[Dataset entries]
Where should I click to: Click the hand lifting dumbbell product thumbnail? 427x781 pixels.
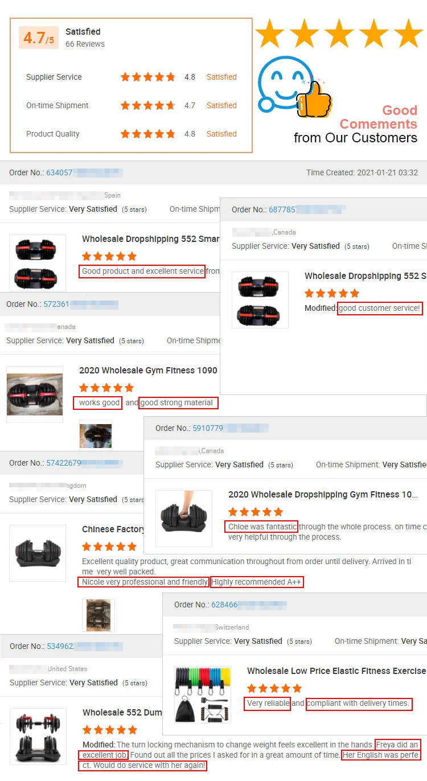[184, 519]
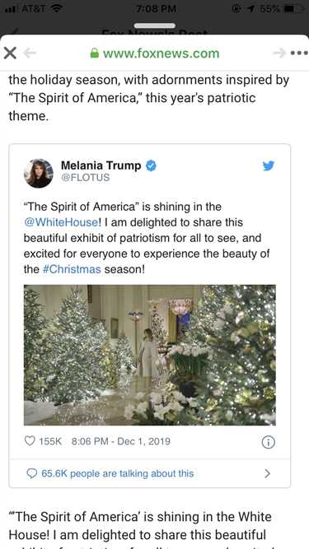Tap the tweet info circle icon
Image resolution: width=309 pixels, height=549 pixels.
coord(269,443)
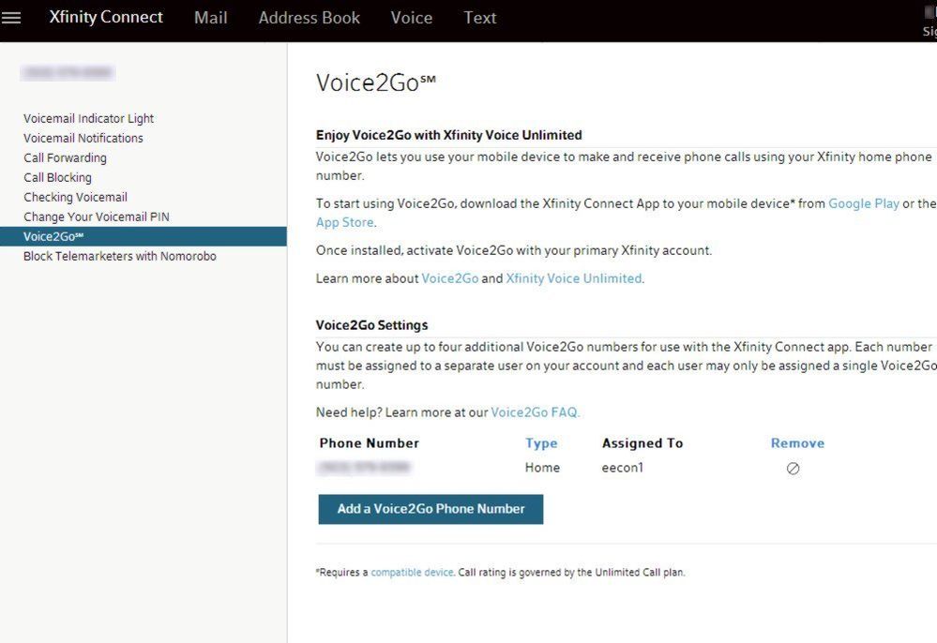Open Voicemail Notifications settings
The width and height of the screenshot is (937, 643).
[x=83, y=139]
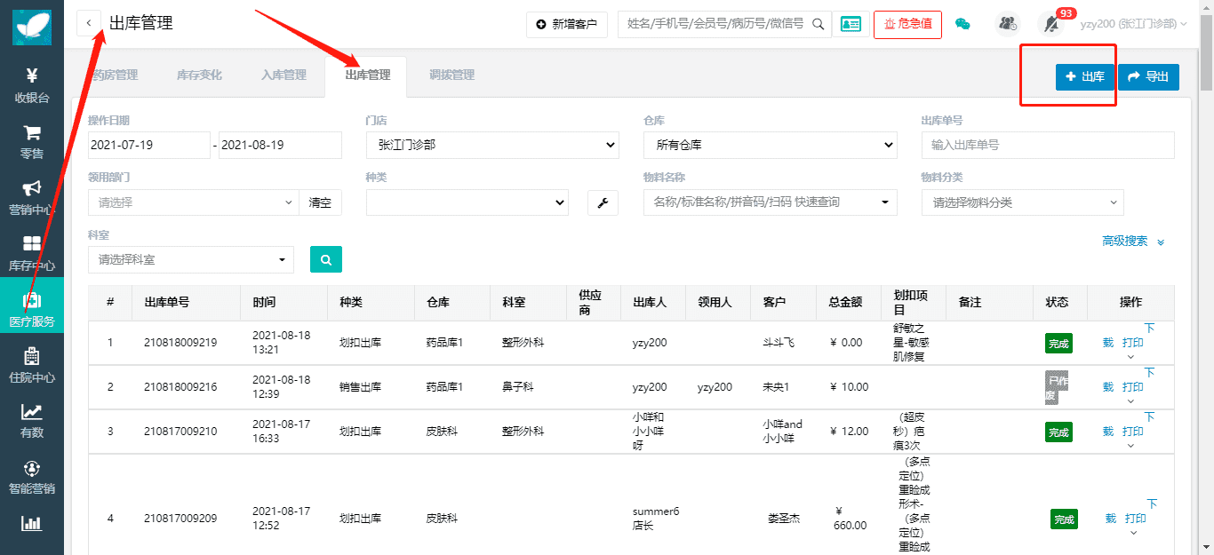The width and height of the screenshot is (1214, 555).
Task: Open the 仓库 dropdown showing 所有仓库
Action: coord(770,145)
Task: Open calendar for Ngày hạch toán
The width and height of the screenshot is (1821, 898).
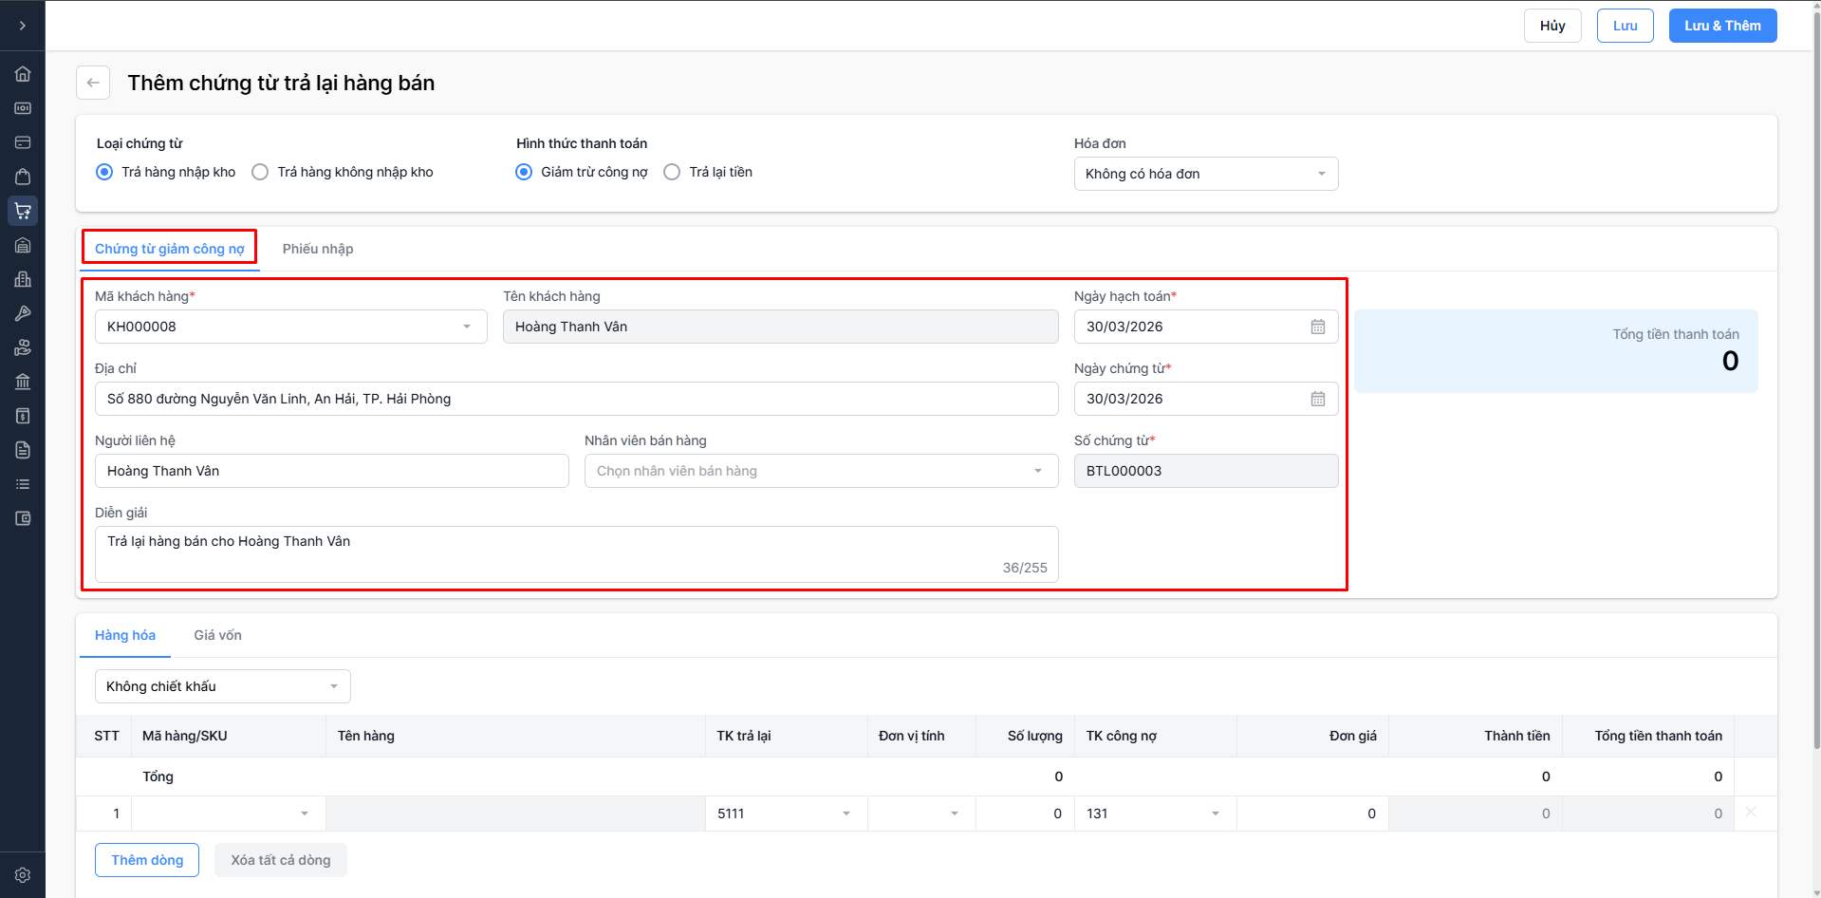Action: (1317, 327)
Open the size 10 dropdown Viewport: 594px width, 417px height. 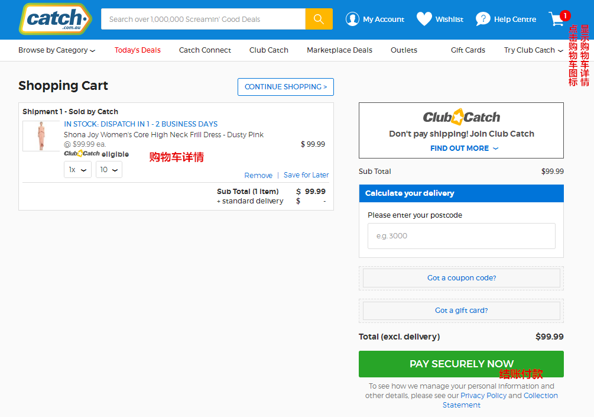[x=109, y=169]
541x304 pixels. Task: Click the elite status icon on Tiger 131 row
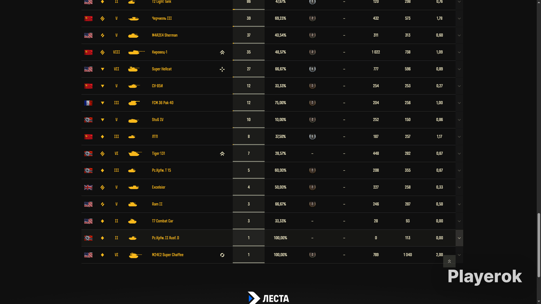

TASK BRIEF.
Write out exactly and only the lines that run from the start of the data above through the line containing "Task: Open calendar for Ngày hạch toán", leaving the pictures out.

ANSWER FOR THE TASK.
Where should I click to: Click the hand lifting dumbbell product thumbnail? 427x781 pixels.
[184, 519]
Tap the tweet info circle icon
Image resolution: width=309 pixels, height=549 pixels.
coord(269,443)
Open Voicemail Notifications settings
The width and height of the screenshot is (937, 643).
[x=83, y=139]
The width and height of the screenshot is (1214, 555).
Task: Open the 仓库 dropdown showing 所有仓库
Action: coord(770,145)
Task: Open calendar for Ngày hạch toán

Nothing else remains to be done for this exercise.